The world’s hunger for new coal power plants has abruptly and unexpectedly slumped, improving the chance of averting the most dangerous levels of global warming, a group of environmental organisations says.
In China and India, home to 86 per cent of coal-fired power stations built globally in the past decade, construction of new projects has been frozen at more than 100 sites, the Sierra Club, Greenpeace and other groups say in a report published on Wednesday.
Worldwide, more coal power is now on hold than the amount that developers began building over the past year, it notes. A record amount of capacity has been shut in the past two years, mostly in the EU and US.
“This is good news. It’s not what any of us were expecting,” said Paul Fisher, a former senior regulator at the Bank of England and now a senior associate at the Cambridge Institute for Sustainability Leadership, a university body.
The slowdown means the main goal of the Paris climate change accord — keeping global temperature rises below 2C compared with pre-industrial revolution levels — may be “within feasible reach”, says the report, the third annual survey of the global coal plant pipeline.
But this would require a big reduction in countries such as Vietnam, Turkey, Indonesia and Japan, where a slew of new coal power plants is planned, and an extension of the trends seen in India and China.
The number of stalled projects underlined the danger of costly fossil fuel generating assets being left stranded, Mr Fisher added. Mark Carney, BoE governor, has warned this could cause serious financial problems for investors.
“It’s not normal to see construction frozen at scores of locations,
“Presumably, people have invested money in all these projects that have been frozen and if they are not completed, that money is lost,” Mr Fisher said.
The report’s findings show 2016 was unusual, said Ted Nace, a co-author of the report and director of CoalSwarm, a network of researchers that tracks the coal industry. “It’s not normal to see construction frozen at scores of locations,” he said.
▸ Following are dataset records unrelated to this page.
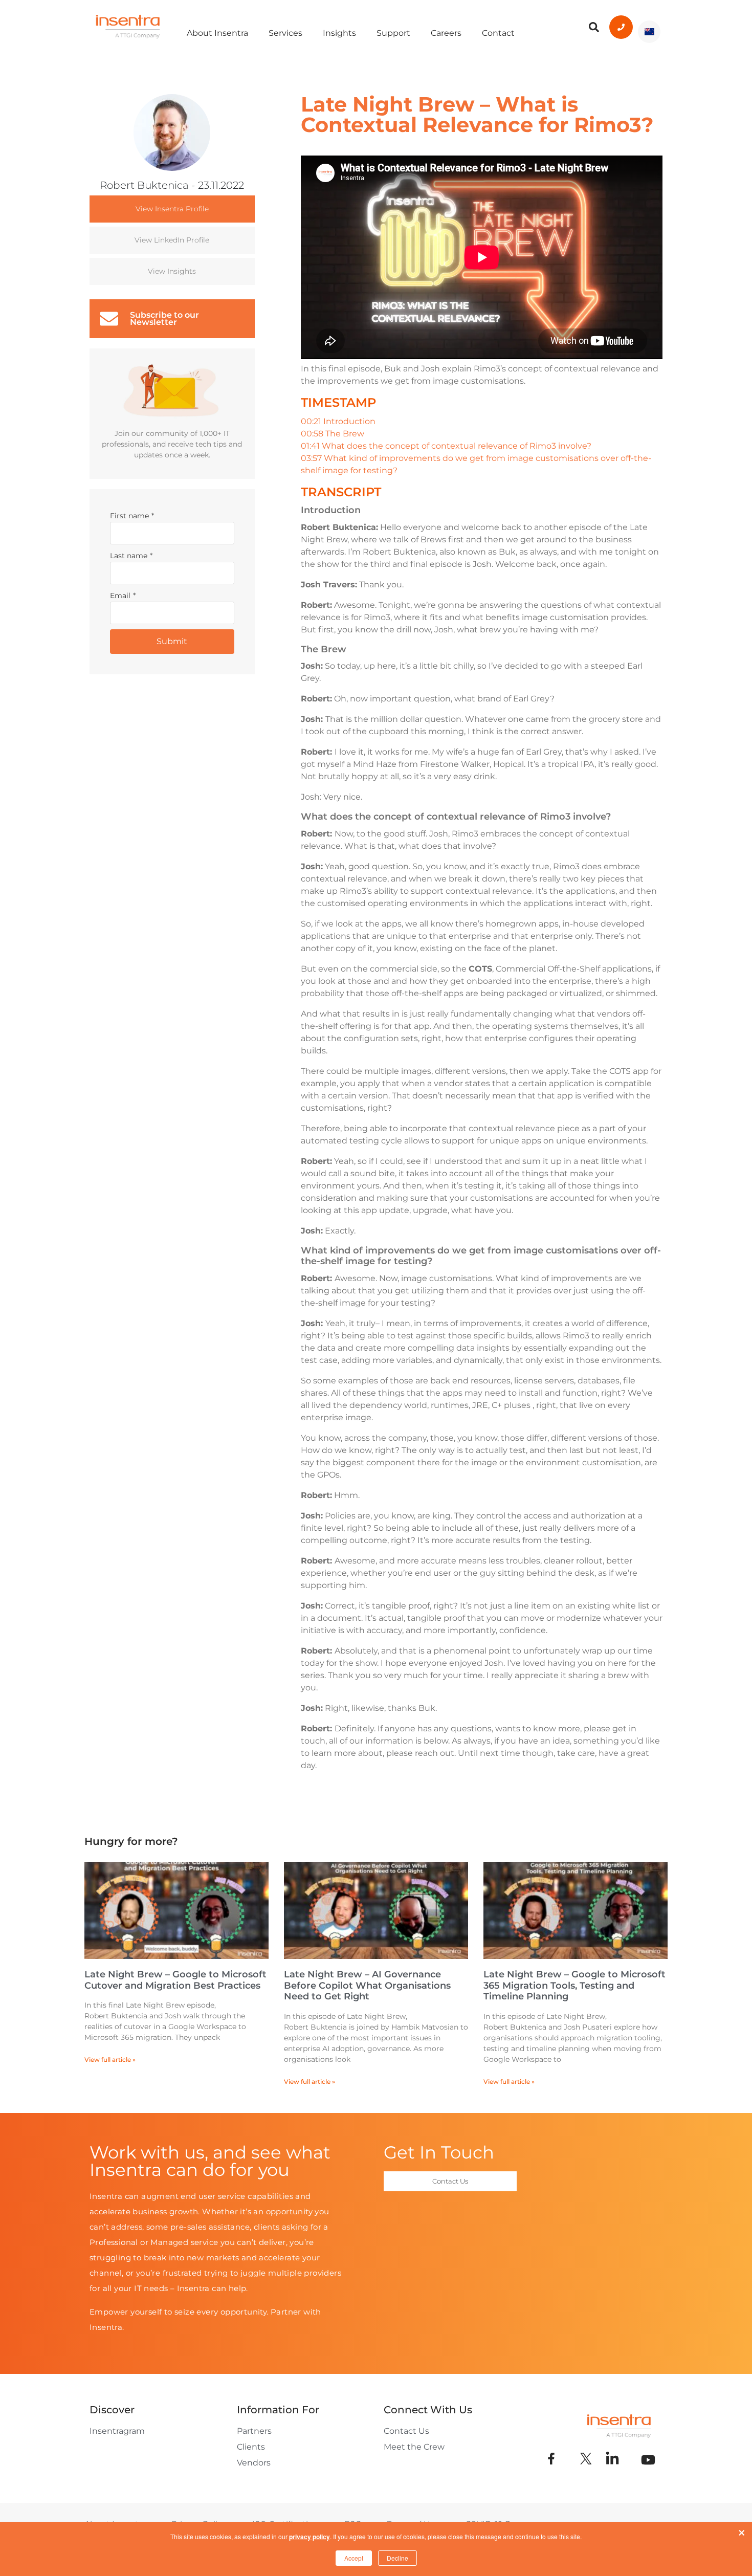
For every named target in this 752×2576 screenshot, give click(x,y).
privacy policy (309, 2536)
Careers (446, 33)
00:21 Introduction (338, 421)
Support (393, 33)
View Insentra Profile (172, 208)
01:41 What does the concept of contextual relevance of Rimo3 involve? (446, 446)
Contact (498, 33)
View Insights (172, 271)
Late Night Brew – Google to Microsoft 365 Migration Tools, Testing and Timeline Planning (574, 1985)
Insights (339, 33)
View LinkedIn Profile (172, 240)
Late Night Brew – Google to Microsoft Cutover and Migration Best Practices (175, 1980)
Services (285, 33)
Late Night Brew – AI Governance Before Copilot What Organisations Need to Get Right (367, 1985)
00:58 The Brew (332, 433)
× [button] (741, 2530)
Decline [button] (397, 2557)
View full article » (110, 2059)
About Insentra (217, 33)
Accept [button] (353, 2557)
Beijing has curbed expansion in response to falling utilisation rates at existing plants. In India, power demand has not kept up with supply, while a “revolution” in increasingly affordable renewable energy has made coal financing less attractive, the study suggests.
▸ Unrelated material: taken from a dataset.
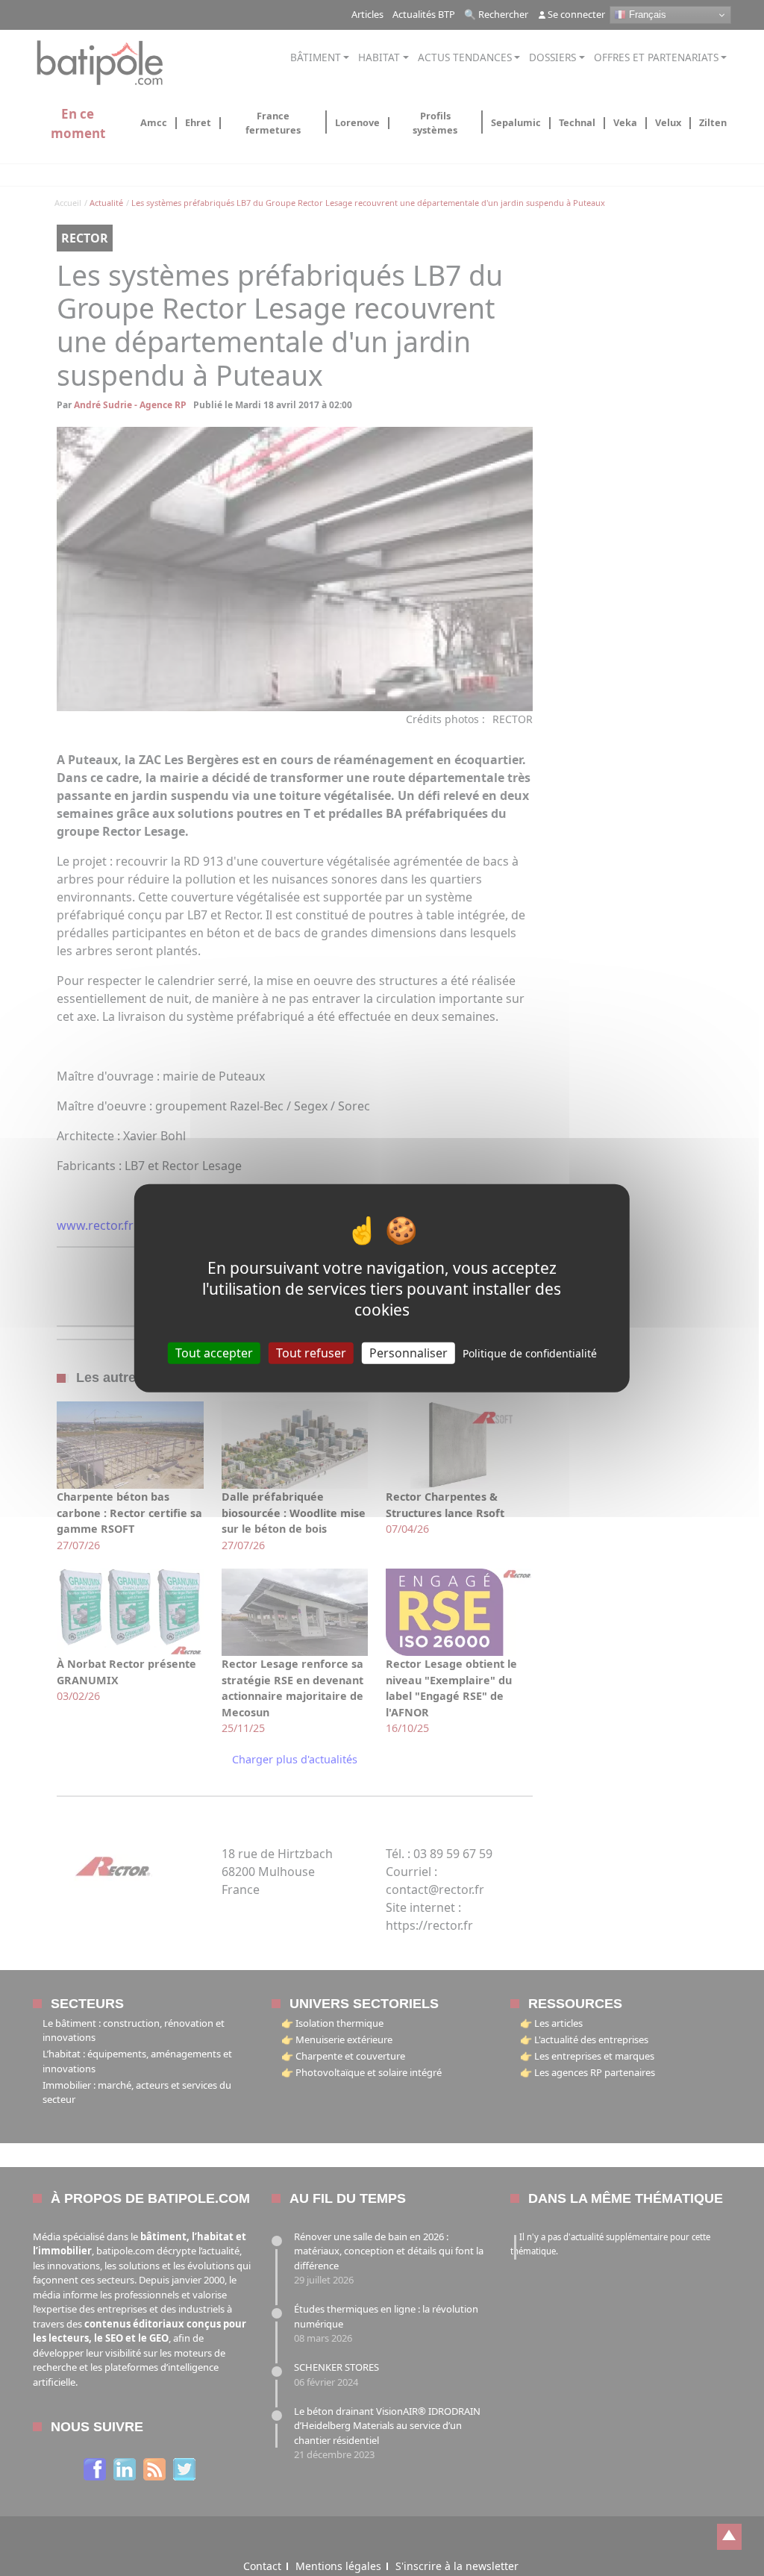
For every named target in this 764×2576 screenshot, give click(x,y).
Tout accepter (214, 1352)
Workers unload coal from a train in China’s Anhui province. Construction of new coal-fired power plants has been frozen at more than 100 sites across China and India © Reuters
Benjamin Sporton, head of the World Coal Association, the industry body, said it should not come as a “huge surprise” that some new coal plants had been put on hold.
He agreed there was a “degree of overcapacity at the moment” in India, where demand had fallen short of expectations. But any lull in construction was likely to be temporary, he said, pointing to the “very substantial” sums India was investing to make its coal power plants more efficient.
China was reducing coal station numbers because of broader shifts in its economy rather than a wholesale defection from coal power, while “very substantial” increases in coal power were planned in countries such as Indonesia and Vietnam, he added.
Such developments could threaten the Paris agreement’s goals. . A study by Oxford university researchers last year concluded that to have a 50 per cent chance of meeting the accord’s 2C target, no new fossil fuel electricity generation plants could be built after 2017 unless they had carbon capture systems.